Thank you for being a valued part of the CNET community. As of December 1, 2020, the forums are in read-only format. In early 2021, CNET Forums will no longer be available. We are grateful for the participation and advice you have provided to one another over the years.

Thanks,

CNET Support

Question

How to add subtitles from Word file to video?

Nov 14, 2013 6:14AM PST

Hey everybody.

I was wondering if anyone can help me out with this.

I'm a freelancer who subtitles videos for a living, but I simply type the subtitles into a Word file and email it to my client who has a time coder to transform my Word file into actual subtitles on video.
I need to subtitle certain things of my own (French dialog for a French cartoon my daughter likes, for instance, which will help her immensely with her French). But I've searched hard and couldn't find anything that breaks the process down into simple steps for newbies who have zero idea what all the tech terms mean. I found many sites discussing types of files to be merged, or added, or joined, and I have no idea what they are. Is this something I can find online or is finding a tutor the only way to actually learn?

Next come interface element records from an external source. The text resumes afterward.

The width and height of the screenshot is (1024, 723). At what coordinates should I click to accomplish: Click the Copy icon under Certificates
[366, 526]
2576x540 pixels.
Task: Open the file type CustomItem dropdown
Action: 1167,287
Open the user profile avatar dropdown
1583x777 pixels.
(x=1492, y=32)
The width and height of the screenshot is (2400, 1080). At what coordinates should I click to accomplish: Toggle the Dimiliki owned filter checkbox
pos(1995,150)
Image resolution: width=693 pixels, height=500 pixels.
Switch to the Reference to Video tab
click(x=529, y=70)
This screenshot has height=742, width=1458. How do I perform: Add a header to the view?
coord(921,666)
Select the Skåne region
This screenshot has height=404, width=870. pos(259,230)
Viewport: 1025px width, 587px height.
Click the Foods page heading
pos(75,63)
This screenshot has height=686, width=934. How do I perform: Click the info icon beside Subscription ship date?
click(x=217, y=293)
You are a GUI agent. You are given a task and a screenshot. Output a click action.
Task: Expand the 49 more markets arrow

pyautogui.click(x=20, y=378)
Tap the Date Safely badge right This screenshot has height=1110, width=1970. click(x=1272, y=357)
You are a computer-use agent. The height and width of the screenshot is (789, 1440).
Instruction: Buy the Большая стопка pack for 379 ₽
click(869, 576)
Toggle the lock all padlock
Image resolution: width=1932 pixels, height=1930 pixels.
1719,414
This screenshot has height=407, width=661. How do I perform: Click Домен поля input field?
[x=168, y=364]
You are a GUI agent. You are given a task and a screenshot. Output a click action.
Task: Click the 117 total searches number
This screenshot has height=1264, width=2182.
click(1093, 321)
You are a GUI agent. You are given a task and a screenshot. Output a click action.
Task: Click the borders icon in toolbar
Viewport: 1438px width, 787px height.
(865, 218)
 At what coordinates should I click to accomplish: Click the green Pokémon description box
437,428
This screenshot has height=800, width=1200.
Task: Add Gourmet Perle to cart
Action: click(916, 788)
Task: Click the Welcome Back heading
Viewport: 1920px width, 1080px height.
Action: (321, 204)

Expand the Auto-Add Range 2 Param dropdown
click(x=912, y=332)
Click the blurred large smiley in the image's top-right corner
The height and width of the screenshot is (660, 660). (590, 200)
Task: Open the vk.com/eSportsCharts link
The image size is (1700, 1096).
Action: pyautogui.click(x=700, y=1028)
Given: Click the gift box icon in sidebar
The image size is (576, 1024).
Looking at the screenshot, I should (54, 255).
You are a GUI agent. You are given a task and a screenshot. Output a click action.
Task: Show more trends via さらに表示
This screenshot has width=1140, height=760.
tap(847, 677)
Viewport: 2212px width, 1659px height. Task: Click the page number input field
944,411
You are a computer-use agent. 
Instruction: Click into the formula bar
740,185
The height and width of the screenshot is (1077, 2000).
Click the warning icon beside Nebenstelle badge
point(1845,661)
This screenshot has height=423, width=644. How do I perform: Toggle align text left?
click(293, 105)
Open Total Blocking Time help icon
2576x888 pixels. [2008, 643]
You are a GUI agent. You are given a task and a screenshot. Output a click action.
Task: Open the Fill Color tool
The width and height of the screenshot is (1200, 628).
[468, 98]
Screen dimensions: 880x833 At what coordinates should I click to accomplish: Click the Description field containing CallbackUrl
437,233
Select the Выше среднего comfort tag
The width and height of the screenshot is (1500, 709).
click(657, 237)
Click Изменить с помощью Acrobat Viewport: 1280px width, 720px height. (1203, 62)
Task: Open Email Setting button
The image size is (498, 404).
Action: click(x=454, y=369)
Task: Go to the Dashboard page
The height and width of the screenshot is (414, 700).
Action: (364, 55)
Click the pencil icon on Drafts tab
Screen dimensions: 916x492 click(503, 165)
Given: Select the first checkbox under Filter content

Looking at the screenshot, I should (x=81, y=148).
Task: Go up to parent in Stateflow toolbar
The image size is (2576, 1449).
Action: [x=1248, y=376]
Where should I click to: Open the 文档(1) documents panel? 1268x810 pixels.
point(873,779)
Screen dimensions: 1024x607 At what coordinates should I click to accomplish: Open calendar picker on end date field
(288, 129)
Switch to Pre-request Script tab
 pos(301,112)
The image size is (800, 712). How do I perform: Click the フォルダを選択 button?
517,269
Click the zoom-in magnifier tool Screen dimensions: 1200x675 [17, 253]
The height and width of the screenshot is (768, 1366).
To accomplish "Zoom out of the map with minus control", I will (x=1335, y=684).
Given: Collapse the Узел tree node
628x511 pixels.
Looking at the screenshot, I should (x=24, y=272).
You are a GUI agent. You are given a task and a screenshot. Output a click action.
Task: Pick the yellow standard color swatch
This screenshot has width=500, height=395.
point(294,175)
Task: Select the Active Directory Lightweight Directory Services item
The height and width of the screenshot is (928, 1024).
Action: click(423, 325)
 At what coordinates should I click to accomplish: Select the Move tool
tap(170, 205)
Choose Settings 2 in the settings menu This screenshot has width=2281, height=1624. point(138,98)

Any info would be greatly appreciated. Thanks very much.

Discussion is locked

- Collapse -
Clarification Request
Have you got time stamps in place?
Nov 15, 2013 9:53PM PST

Hey there, not too sure if I'll be able to help out or not but as I have a lot of experience working with subtitles, thought I'd try and help you out here. Answer me this:

Have you got the dialogues timed in your word file? And if so, have you use the standard timing format? For example this -

00:01:12,246 --> 00:01:17,75
*dialogue here*

If it is in this format, I don't think it'd be too difficult to port it to a simple Notepad text file and then save it as an SRT file.

Awaiting your reply.

- Collapse -
Answer
I'm guessing here.
Nov 14, 2013 6:21AM PST

That you want this to be in SRT format. If so, why not copy them into a plain text file and add the need timestamps?

I'll stop here as SRT formatting is all over the net.